For the first several weeks of our Calculus II class we are covering material that is, at least partially, in an AP calculus class: methods of integration; applications of the integral, including arc length and surface area; some elementary differential equations. But students who take Calculus I at Carleton haven’t seen any of this. It makes for a strange dynamic in the classroom: For some students everything is new and confusing; for others (the AP students) large parts are review. The former feel at a disadvantage, the latter a little bored.

We don’t really want to have two strands through our calculus sequence, one for students with AP experience and another for students who take all their calculus at Carleton. Several years ago we took the AP-experienced students and gave them a half-term course in modeling while the non-AP students took our standard Calculus II material. Then the two groups came together for the second half of the term to study sequences and series together. This turned out to be logistically difficult (and confusing to folks in other departments of the college), and we abandoned the experiment after a few years.


So, I was prepared to be interested when Michael Boardman and Roger Nelsen produced College Calculus: A One-Term Course for Students with Previous Calculus Experience. Michael and Roger have, together, more than 40 years’ experience grading, writing, and consulting on the AP calculus exam. They are as familiar with what a student who scores a four or a five on that exam knows as it is possible to be. Their take on the issue was bound to be worthwhile.

First, the book material includes all the standard material in any second-semester calculus class: methods of integration; applications of integration including arc length, surface area, volume, work and center of mass; differential equations; hyperbolic functions; numerical integration; parametric curves and polar coordinates; improper integrals; and infinite series.

But the list of topics doesn’t do this book justice. I love what the authors have chosen to do with the (usually deadly boring) collection of integration techniques. There is no chapter of techniques; they are sprinkled throughout the text and produced as needed. So, integration by parts comes up in the volume chapter; trig substitutions are introduced in the chapter on arc length; partial fractions come to rescue when the logistic growth ODE leaves the reader stumped. It’s a clever idea and makes this part of the course much more palatable and relevant.

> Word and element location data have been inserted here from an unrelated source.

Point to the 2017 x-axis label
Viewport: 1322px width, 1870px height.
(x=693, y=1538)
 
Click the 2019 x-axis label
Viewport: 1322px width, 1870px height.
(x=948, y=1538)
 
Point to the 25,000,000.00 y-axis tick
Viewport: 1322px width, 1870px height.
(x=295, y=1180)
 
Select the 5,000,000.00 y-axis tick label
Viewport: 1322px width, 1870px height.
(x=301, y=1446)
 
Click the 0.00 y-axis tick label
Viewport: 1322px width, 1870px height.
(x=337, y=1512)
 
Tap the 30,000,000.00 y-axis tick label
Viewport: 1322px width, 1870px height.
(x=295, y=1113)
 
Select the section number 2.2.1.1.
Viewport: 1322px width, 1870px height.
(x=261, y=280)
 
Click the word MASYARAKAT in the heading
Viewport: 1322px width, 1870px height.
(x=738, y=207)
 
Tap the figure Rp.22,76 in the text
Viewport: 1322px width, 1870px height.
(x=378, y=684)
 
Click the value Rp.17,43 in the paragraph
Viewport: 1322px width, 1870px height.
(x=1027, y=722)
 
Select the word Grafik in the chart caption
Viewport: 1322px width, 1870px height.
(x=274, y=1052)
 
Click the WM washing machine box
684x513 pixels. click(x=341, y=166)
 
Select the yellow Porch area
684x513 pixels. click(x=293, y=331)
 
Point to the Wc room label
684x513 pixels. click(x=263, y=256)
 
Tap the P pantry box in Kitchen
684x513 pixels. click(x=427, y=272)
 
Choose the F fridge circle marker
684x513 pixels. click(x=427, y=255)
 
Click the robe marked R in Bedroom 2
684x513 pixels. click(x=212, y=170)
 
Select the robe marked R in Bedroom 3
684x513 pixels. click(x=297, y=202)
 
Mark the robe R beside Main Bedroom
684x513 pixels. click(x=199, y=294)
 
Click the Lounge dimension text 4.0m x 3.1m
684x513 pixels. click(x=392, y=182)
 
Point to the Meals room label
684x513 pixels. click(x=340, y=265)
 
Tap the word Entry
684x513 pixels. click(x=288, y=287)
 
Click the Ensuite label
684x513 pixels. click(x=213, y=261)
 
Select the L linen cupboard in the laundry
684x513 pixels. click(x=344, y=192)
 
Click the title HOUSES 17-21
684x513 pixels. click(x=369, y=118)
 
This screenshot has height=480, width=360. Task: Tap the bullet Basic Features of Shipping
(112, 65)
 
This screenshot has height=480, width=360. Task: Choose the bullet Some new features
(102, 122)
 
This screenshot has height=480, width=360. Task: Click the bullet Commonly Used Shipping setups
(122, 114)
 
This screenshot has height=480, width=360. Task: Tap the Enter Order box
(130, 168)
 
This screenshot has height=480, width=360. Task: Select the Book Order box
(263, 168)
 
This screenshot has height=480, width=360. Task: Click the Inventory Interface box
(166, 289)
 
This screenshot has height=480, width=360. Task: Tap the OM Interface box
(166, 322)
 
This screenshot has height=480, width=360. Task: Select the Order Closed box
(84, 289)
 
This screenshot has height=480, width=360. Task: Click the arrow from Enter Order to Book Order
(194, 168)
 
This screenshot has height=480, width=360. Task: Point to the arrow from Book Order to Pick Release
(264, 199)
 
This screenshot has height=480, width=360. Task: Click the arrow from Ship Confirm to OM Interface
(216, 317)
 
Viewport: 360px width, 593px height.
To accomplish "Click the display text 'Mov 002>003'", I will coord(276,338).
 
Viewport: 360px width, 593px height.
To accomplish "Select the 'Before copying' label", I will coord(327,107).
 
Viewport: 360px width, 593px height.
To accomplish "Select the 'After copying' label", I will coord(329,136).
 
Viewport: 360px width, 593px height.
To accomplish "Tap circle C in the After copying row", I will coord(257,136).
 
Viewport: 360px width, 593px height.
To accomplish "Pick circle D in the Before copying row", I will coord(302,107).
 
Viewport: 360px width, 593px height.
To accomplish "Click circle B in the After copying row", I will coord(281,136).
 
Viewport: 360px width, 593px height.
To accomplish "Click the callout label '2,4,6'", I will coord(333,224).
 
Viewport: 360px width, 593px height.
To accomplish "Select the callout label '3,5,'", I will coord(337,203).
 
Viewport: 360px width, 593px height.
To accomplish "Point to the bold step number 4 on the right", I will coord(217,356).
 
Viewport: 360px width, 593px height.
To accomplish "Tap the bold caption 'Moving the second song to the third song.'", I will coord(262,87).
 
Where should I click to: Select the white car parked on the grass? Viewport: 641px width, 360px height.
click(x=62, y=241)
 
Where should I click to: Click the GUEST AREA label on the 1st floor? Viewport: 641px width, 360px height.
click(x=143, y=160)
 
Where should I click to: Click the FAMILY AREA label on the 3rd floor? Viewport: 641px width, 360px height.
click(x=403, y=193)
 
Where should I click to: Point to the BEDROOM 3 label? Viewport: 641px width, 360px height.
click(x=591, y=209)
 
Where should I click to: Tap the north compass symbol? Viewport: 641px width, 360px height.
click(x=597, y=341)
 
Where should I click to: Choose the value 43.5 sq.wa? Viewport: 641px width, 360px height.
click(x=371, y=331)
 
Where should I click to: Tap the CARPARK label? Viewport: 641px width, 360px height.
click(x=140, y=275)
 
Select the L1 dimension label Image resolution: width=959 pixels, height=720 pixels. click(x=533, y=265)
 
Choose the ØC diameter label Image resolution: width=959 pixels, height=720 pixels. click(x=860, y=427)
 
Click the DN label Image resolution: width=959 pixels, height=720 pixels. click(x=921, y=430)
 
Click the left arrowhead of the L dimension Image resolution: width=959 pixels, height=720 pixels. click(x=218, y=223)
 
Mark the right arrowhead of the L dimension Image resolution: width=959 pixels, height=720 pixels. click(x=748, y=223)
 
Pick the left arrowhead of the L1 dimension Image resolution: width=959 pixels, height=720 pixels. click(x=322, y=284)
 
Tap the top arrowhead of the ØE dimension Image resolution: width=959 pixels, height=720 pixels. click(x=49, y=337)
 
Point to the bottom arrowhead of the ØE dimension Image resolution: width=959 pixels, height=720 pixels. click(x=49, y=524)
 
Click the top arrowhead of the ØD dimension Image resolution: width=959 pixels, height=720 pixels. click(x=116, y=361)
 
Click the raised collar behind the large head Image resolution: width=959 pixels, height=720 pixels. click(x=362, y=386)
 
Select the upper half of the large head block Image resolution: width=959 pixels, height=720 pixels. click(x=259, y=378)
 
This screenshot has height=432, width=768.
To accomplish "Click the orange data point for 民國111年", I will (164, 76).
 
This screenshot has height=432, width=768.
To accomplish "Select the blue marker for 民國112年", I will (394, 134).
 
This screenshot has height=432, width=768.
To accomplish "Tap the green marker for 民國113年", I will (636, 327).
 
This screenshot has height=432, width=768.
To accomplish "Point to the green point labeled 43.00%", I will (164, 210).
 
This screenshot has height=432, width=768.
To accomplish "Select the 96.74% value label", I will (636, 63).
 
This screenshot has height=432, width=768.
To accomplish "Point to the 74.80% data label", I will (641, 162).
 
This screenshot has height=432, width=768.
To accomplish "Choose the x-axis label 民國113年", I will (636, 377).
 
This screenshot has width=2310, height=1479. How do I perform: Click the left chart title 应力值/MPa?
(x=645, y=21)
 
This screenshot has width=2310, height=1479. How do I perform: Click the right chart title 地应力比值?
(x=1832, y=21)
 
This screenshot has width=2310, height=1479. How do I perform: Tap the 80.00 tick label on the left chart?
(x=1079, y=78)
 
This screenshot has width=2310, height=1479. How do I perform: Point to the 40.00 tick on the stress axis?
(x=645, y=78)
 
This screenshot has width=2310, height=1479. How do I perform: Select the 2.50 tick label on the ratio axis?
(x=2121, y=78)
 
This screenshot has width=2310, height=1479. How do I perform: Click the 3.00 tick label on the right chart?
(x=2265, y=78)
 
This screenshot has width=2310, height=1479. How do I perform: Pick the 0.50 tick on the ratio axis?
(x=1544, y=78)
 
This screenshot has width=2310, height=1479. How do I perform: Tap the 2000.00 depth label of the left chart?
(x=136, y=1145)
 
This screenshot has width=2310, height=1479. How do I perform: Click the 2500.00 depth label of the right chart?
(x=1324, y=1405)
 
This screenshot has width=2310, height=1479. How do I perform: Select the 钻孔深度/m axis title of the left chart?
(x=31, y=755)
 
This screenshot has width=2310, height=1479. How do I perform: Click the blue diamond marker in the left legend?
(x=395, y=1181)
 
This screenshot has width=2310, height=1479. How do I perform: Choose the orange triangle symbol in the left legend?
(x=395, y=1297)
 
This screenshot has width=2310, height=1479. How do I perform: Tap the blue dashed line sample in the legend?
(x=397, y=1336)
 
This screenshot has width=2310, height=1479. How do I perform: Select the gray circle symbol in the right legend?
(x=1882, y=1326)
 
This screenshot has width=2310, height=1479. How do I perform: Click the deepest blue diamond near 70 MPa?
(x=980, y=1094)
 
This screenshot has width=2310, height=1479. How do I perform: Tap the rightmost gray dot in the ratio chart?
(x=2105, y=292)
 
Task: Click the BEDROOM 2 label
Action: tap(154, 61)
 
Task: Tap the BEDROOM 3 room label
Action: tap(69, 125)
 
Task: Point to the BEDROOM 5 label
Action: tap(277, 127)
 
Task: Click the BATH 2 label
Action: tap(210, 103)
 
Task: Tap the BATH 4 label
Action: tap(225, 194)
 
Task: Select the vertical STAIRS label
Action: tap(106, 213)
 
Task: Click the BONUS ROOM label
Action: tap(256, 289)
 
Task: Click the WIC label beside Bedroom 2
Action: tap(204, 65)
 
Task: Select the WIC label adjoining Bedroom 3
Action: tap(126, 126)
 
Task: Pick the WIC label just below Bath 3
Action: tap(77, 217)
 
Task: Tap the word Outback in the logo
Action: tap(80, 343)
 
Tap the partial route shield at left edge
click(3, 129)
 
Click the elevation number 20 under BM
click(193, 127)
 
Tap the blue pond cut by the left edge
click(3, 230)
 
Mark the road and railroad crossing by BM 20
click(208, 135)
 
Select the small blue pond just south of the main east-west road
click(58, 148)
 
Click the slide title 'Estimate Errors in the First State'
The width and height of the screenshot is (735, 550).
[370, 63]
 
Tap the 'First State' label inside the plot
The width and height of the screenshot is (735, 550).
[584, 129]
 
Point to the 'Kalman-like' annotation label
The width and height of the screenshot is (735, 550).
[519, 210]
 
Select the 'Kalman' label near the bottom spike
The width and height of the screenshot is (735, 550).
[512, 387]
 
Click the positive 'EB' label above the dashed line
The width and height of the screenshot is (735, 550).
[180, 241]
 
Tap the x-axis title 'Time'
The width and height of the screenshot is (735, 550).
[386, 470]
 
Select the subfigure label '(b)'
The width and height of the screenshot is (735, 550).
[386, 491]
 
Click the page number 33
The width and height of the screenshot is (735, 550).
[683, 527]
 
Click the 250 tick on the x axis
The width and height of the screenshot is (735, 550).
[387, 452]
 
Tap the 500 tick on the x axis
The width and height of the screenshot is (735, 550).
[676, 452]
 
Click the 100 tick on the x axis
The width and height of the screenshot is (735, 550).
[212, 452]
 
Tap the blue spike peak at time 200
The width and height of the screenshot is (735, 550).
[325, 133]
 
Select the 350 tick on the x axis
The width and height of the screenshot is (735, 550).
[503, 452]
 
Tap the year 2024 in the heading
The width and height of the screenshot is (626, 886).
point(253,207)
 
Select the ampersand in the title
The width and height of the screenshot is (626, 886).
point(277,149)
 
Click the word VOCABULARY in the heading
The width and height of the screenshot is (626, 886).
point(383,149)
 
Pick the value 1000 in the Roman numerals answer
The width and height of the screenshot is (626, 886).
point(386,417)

The other pedagogical innovation that distinguishes this text is the Explorations section that concludes each chapter. These are collections of meaty, worthwhile exploratory problems. For example, the first chapter has the reader, inter alia, deriving a formula for the antiderivative of the product of an exponential and polynomial and proving the Cauchy-Schwartz inequality for integrals. The chapter on numerical integration has explorations that cleverly exploit symmetries to integrate otherwise intractable integrands and demonstrates the Hermite-Hadamard inequality.

By the way, the numerical integration chapter has a very slick proof that Simpson’s rule is exact for cubics. To wit, look at three consecutive points of subdivision, suppose ƒ is a cubic and g is the quadratic that agrees with ƒ on these three points, consider ƒ-g: This has a lovely symmetry across the middle. Notice it is a cubic and you know all three zeroes, the left- and right-most zeroes are symmetrically placed with respect to the middle zero, which means this cubic integrates to zero across this interval. (Draw a picture.)

This book is full of beautiful things like that. The authors have made a conscious effort to raise the level of discourse above that of a typical calculus textbook. They are addressing students who already have a degree of mastery of some elements of calculus, and you can see it in their exposition. Everything is crystal clear and beautifully explained, but not in a dumbed-down or pandering way. Your students will be able to read this text, and they should want to.

Approximately 300,000 high school students will take the AP AB exam this spring. About 40 percent of them will earn a four or a five. What are we going to do with these very-well-prepared folks when they get to our calculus classes next year? Most of them would be very well served by this well-written and thoughtfully constructed book.


This article was written for MAA FOCUS as part of MAA Books Beat. It appears in the April/May 2015 issue.